Created attachment 420612 [details] Patch
Created attachment 420623 [details] Patch
Created attachment 420625 [details] Patch
Created attachment 420627 [details] Patch
Created attachment 420671 [details] Patch
Created attachment 420677 [details] Patch
Created attachment 420684 [details] Patch
Created attachment 420687 [details] Patch
Created attachment 420802 [details] Patch
Created attachment 420824 [details] Patch
Comment on attachment 420824 [details] Patch View in context: https://bugs.webkit.org/attachment.cgi?id=420824&action=review r=me I wasn't able to review the synchronization details as thoroughly as I'd like, but I guess we can refine more once this is in-tree. EWS failures seem like they were caused by an unrelated transient bug in media streams. Still, I'd suggest re-uploading and hitting cq+ to make sure this lands cleanly. > Source/WebKit/Platform/IPC/StreamClientConnection.h:167 > + // Not notifying on wake up since the out-of-stream message will do that. > + (void) release(encoder.size()); WebKit style is to use the UNUSED_VARIABLE macro here. > Source/WebKit/Platform/IPC/StreamClientConnection.h:193 > + return WTF::nullopt; Are there any valid conditions under which we would receive some data, but not enough data to be a valid message? If so, let's document them here. If not, let's ASSERT. > Source/WebKit/Platform/IPC/StreamClientConnection.h:205 > + if (receiverLimit != expectedReceiverLimit) > + return WakeUpReceiver::Yes; I think this would be clearer as "if (receiverLimit & senderOffsetReceiverIsSleepingTag)". Maybe also add an ASSERT that (receiverLimit & ~senderOffsetReceiverIsSleepingTag) == expectedReceiverLimit. > Source/WebKit/Platform/IPC/StreamServerConnection.cpp:89 > + size_t oldReceiverOffset = sharedReceiverOffset().exchange(receiverOffset, std::memory_order_acq_rel); > + // If the sender wrote over receiverOffset, it means the sender is waiting. > + if (oldReceiverOffset != m_receiverOffset) I think this would be clearer as "if (oldReceiverOffset & receiverOffsetSenderIsWaitingTag)". Same comment about adding an assert.

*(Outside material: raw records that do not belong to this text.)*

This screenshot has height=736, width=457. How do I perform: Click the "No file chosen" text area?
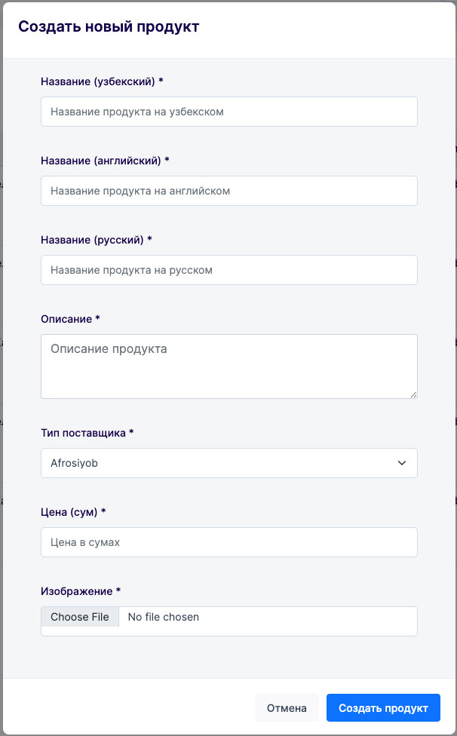(x=164, y=617)
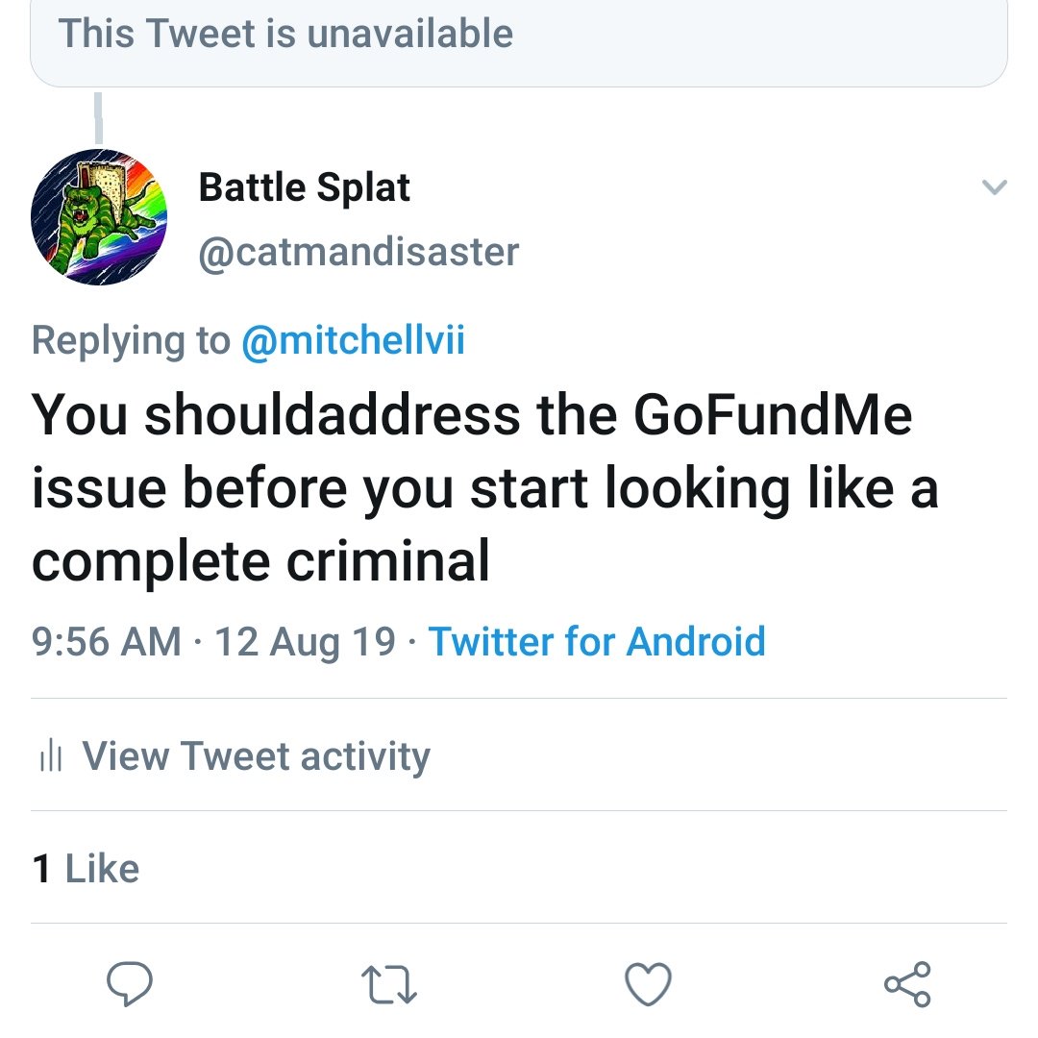Image resolution: width=1038 pixels, height=1038 pixels.
Task: Click the Replying to label
Action: 131,341
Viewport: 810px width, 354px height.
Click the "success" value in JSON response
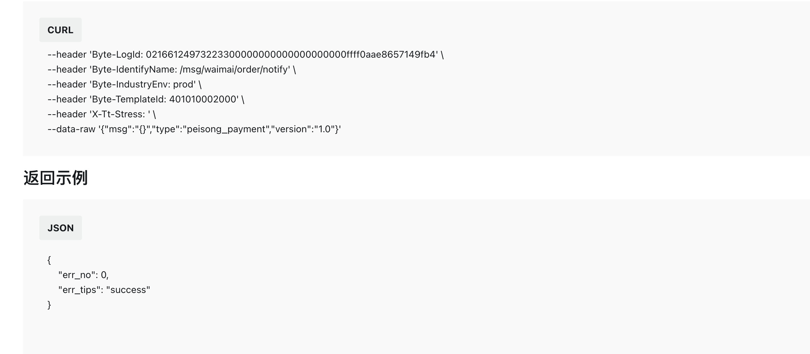pyautogui.click(x=128, y=290)
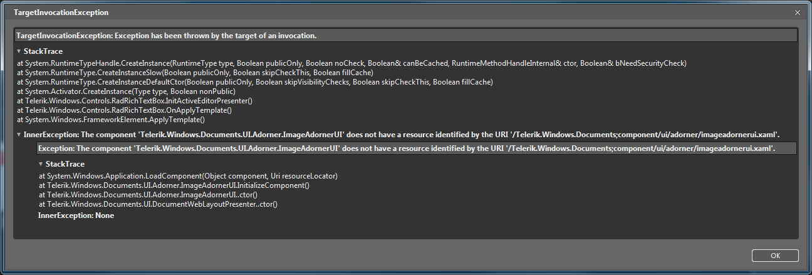Screen dimensions: 812x275
Task: Click the TargetInvocationException window title bar
Action: click(x=376, y=13)
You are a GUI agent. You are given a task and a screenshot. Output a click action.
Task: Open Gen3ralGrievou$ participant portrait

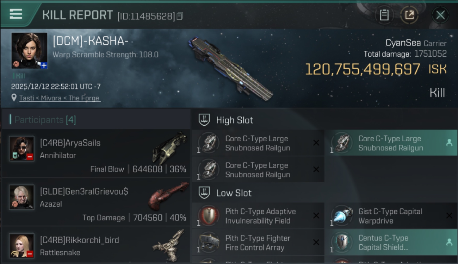pyautogui.click(x=21, y=197)
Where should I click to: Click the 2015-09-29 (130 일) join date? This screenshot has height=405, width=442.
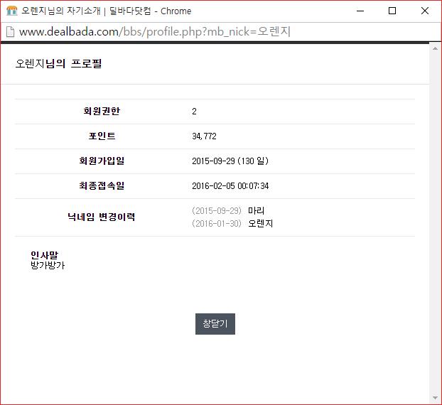click(230, 161)
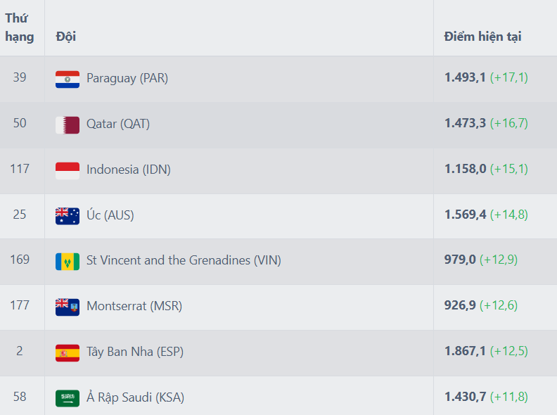Click the Australia flag icon
This screenshot has height=415, width=557.
pos(68,216)
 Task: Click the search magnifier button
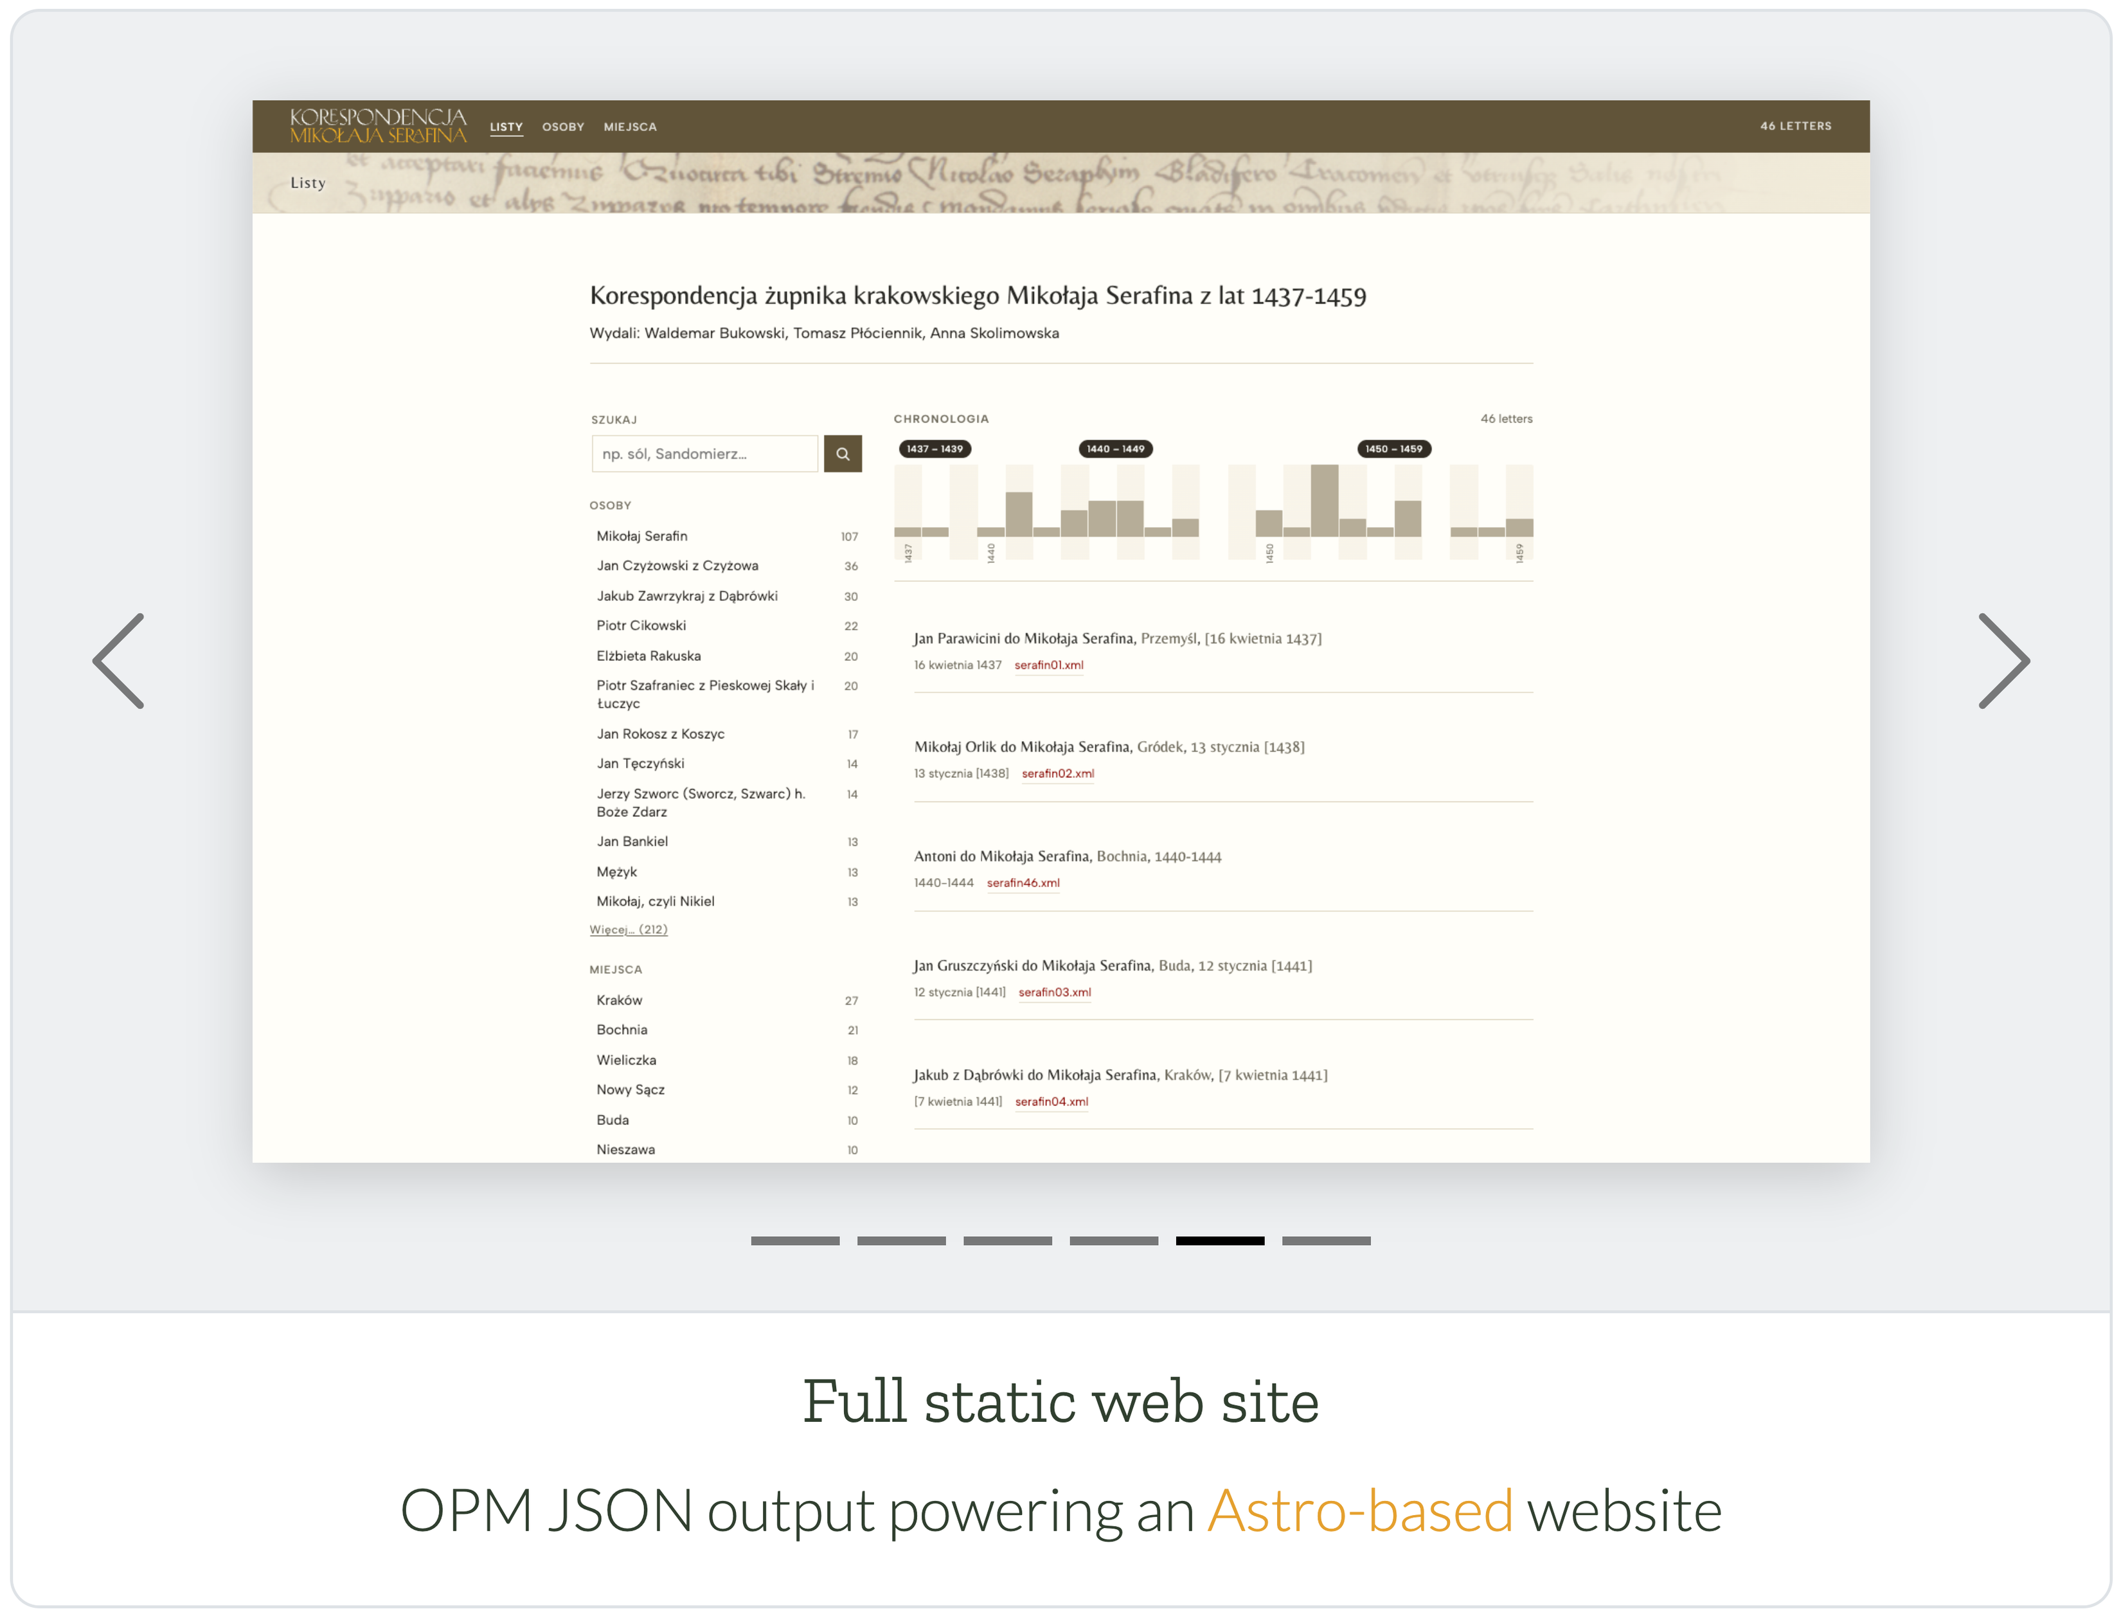(x=842, y=454)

> Still, I'd suggest re-uploading and hitting cq+ to make sure this lands cleanly. ... since that will get the benefit of an up-to-date EWS run.
Created attachment 420941 [details] Patch
Created attachment 420956 [details] Patch
Created attachment 420959 [details] Patch
Created attachment 421080 [details] Patch
Created attachment 421097 [details] Patch for landing
Comment on attachment 421097 [details] Patch for landing Clearing flags on attachment: 421097 Committed r273204 (234390@main): <https://commits.webkit.org/234390@main>
All reviewed patches have been landed. Closing bug.